(Text):
What is Principal Component Analysis?
Imagine you want to create a model to analyse and predict data. You have the structure for your model ready on your mind and are ready to create it. You get your dataset and upload it…
…only to find that it is pretty big with many variables. With the increase in the number of dimensions, curse-of-dimensionality seeps in making it difficult for the estimation/optimization algorithm to converge. Many of these variables are highly correlated giving rise to collinearity issues in the simple regression based models vis-a-vis affecting model fit.
Feature selection is process by which one can reduce the number of feature(s) either manually or automatically by eliminating or combining them, deleting some of the variables is the crudest form of reducing the dimensionality which almost alway leads to loss of information. It would be better if there was a way to condense the dimensions/features retaining optimal information.

(Written request A): List the ways in which the PCA text says feature selection can reduce the number of features.
(Written request B): Resume the text on Principal Component Analysis, picking up right after its final sentence.

(Given material):
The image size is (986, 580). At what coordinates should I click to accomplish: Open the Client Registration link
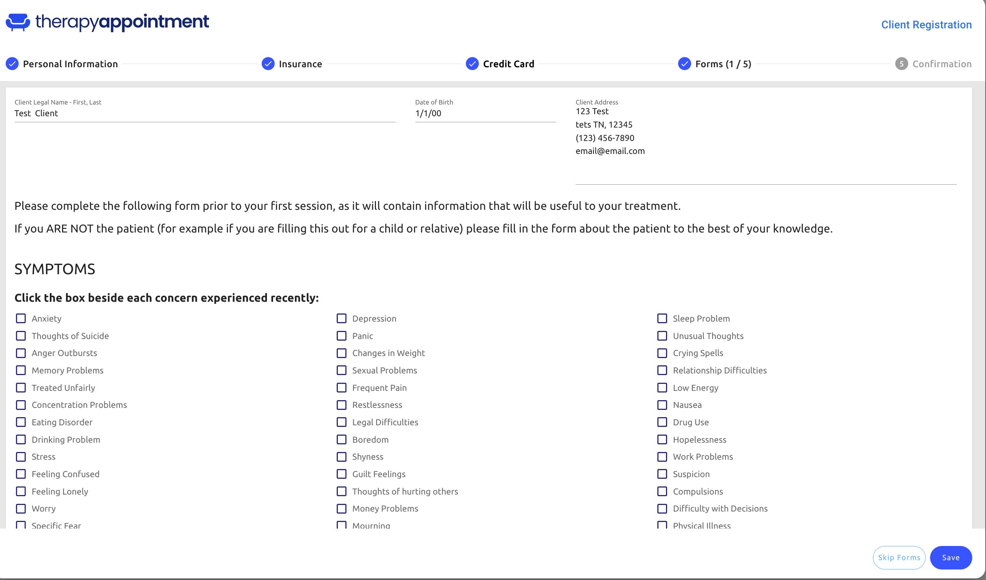pos(926,25)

(Output A):
Manually
Automatically
By eliminating features
By combining features

(Output B):
Principal Component Analysis (PCA) is a dimensionality reduction process that can be applied to reduce the amount of features (or dimensions) from a data set while explaining maximum amount of variance in the data. PCA is based on eigenvector(s) and eigenvalue(s), which, to keep it simple are mathematical constructs representing directional-component and magnitude of the variance of the transformed feature(s) respectively. For each dimension, there is one eigenvector and eigenvalue pair that describes that dimension. We want to find the components that have the largest variance, that is, the eigenvectors that have the largest eigenvalues associated to them. These eigenvectors are mutually orthogonal, otherwise known as non-correlated or independent.
Once we have the highest-variance components, we can represent our data using those instead of the original features and drop the ones with the lowest variances. This makes it so that we have few highly descriptive columns with the largest amounts of variance to differentiate our data points.
Principal Component Analysis in R
Now that you know what Principal Component Analysis is and what are its uses, we can move on to actually using it in R. For this, we are going to utilize the iris dataset, so we do not need to load any datasets into R.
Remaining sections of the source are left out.